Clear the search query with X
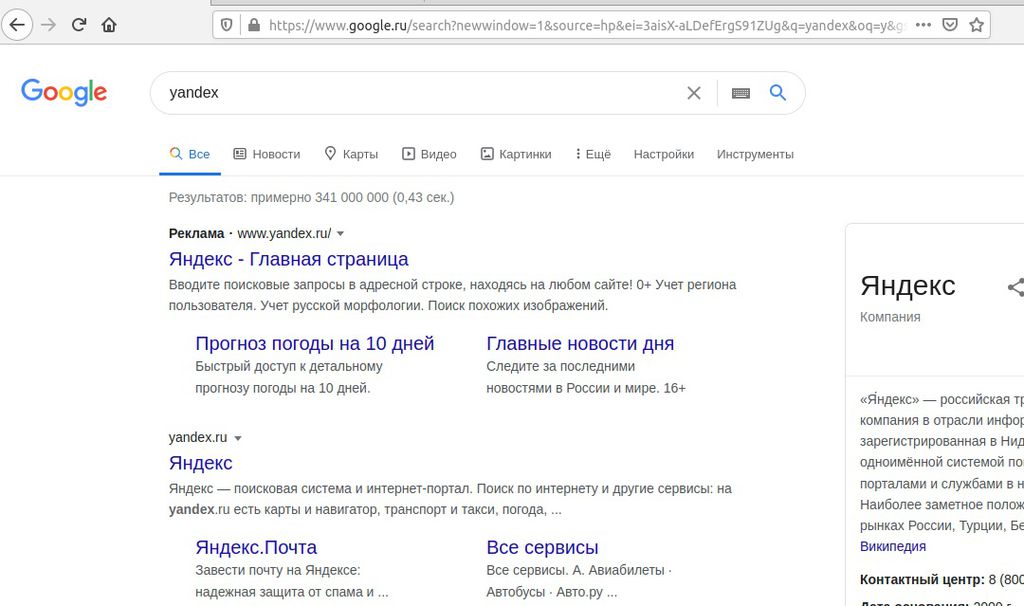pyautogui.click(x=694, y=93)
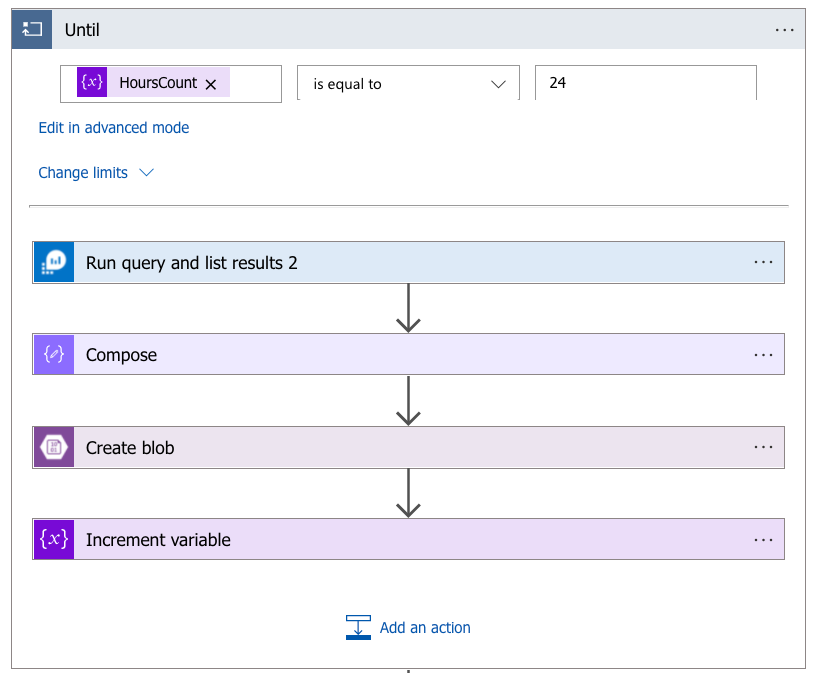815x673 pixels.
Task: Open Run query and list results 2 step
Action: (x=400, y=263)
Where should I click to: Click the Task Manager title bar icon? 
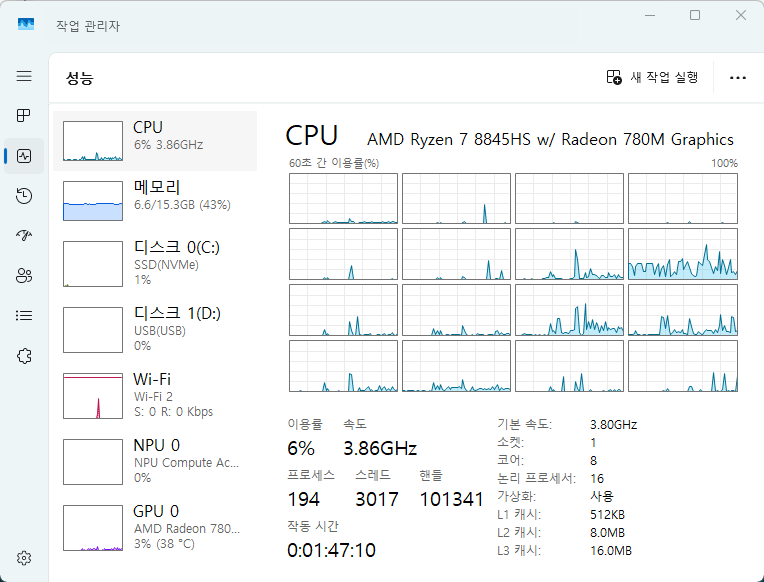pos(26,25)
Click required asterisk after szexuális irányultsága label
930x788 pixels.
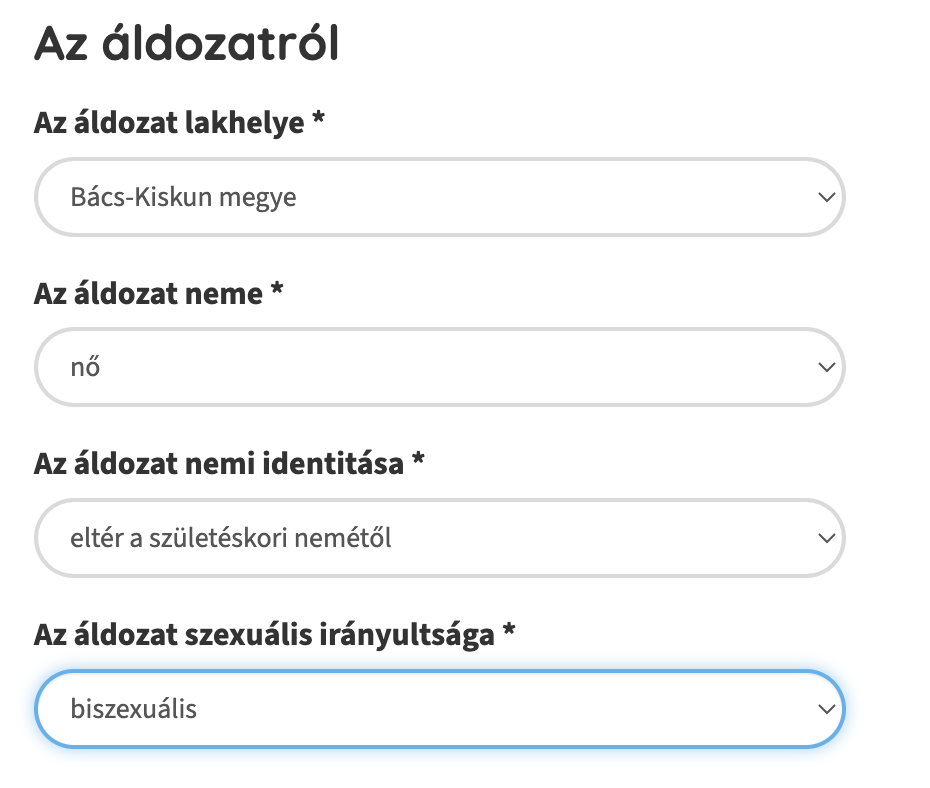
■ ■ ■ ■ ■
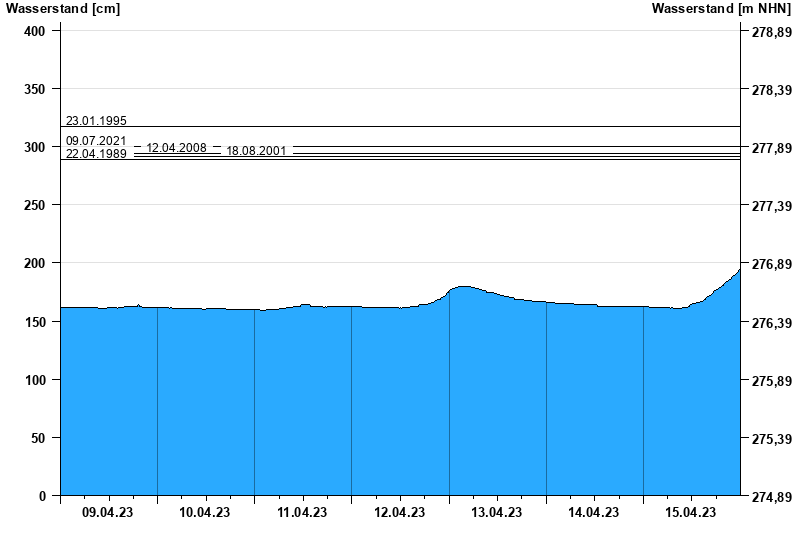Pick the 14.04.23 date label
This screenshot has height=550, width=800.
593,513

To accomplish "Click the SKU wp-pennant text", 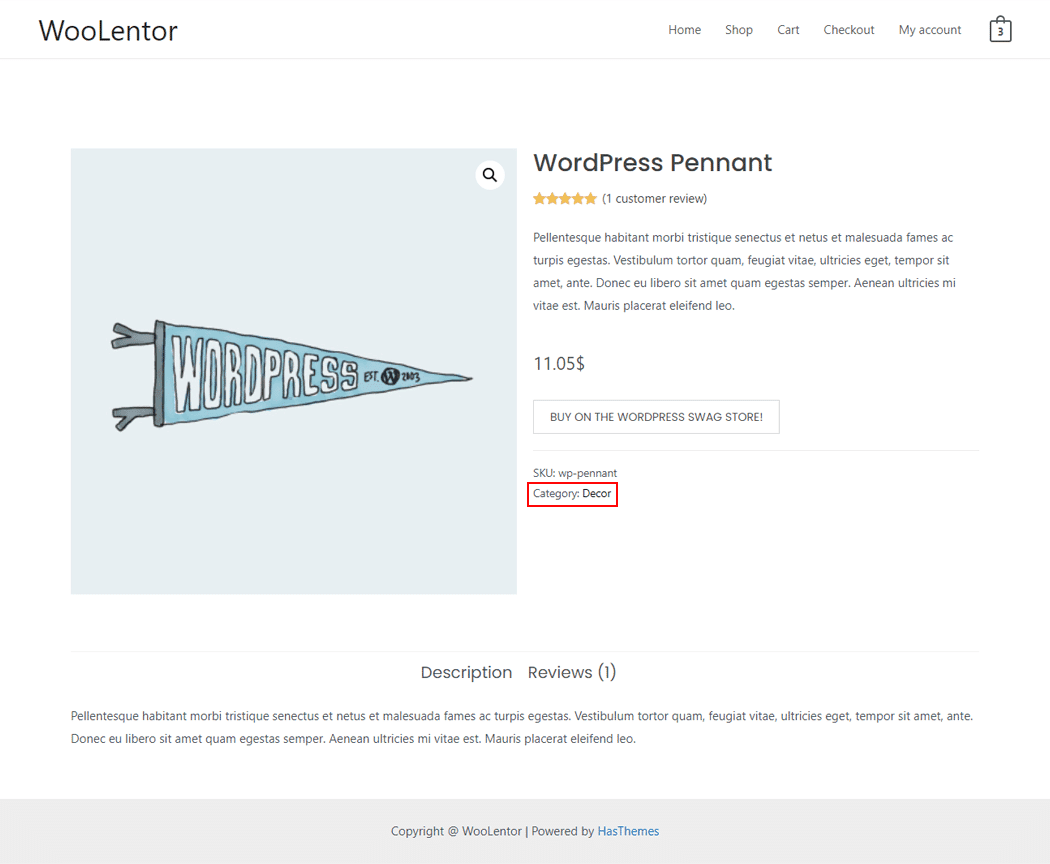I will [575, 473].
■ ■ ■ ■ ■
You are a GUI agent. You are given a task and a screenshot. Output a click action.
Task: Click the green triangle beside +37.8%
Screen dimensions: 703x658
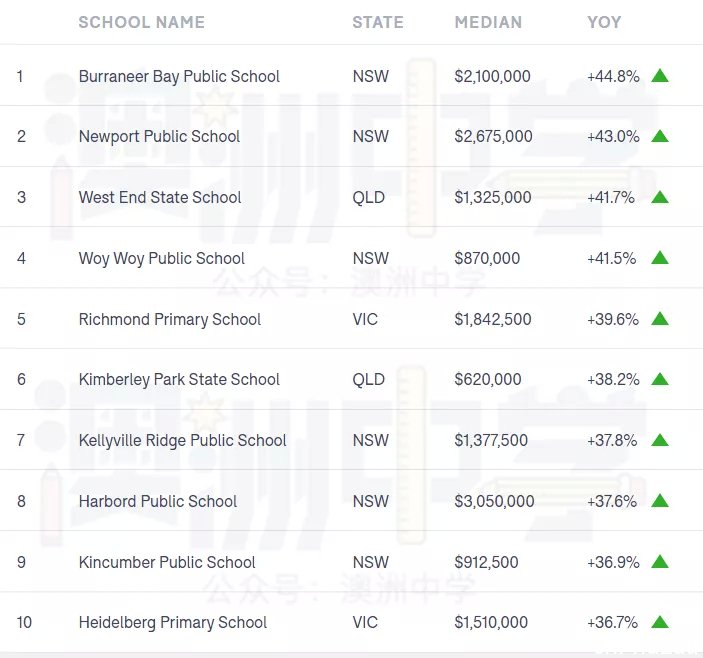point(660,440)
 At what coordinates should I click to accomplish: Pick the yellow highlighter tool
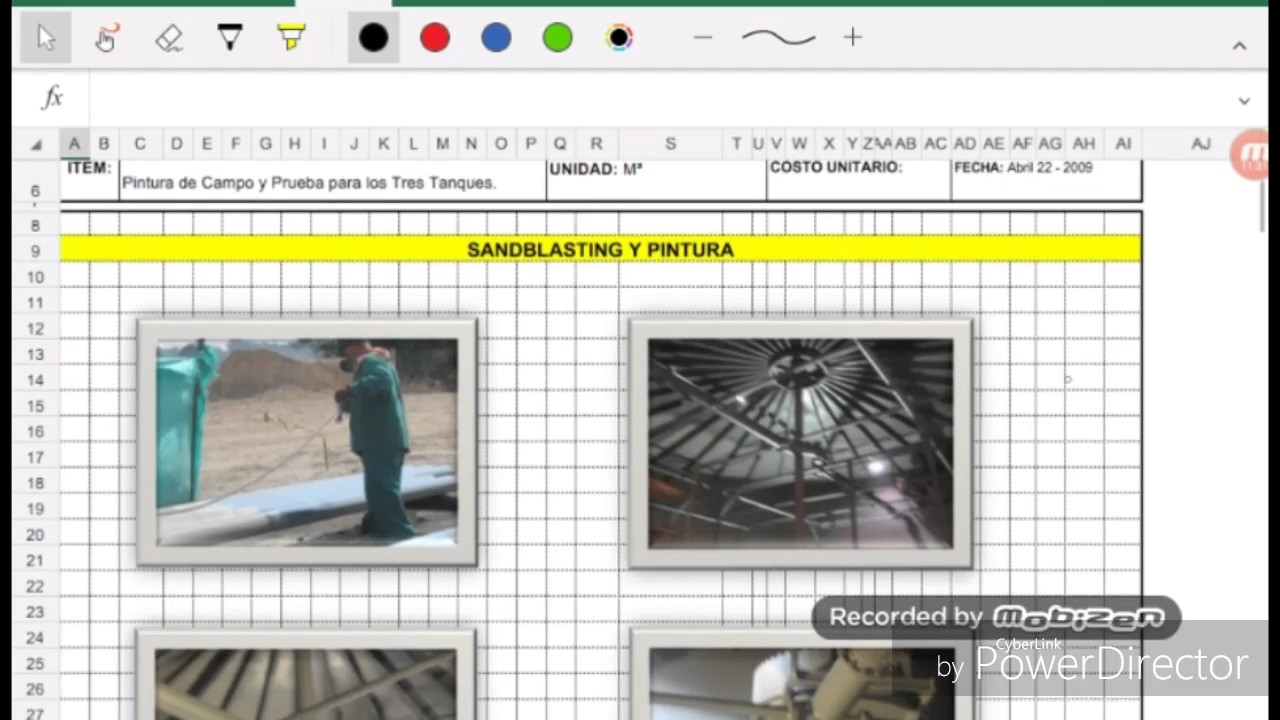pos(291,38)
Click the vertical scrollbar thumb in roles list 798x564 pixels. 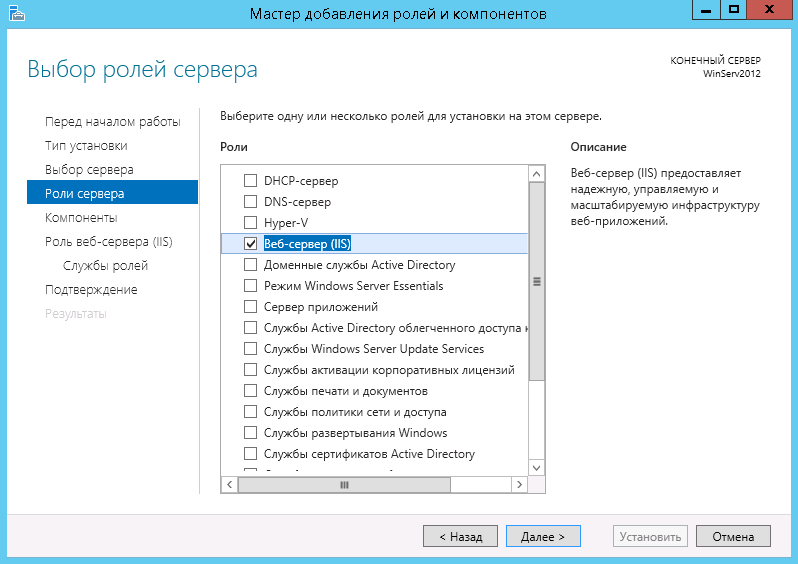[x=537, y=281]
■ ■ ■ ■ ■
■ **To do**: Please reproduce the lines from the line with "Click required asterisk" to the line with "930x788 pixels.", both ends included, exactly as they appear above.

■ **Answer box**:
Click required asterisk after szexuális irányultsága label
930x788 pixels.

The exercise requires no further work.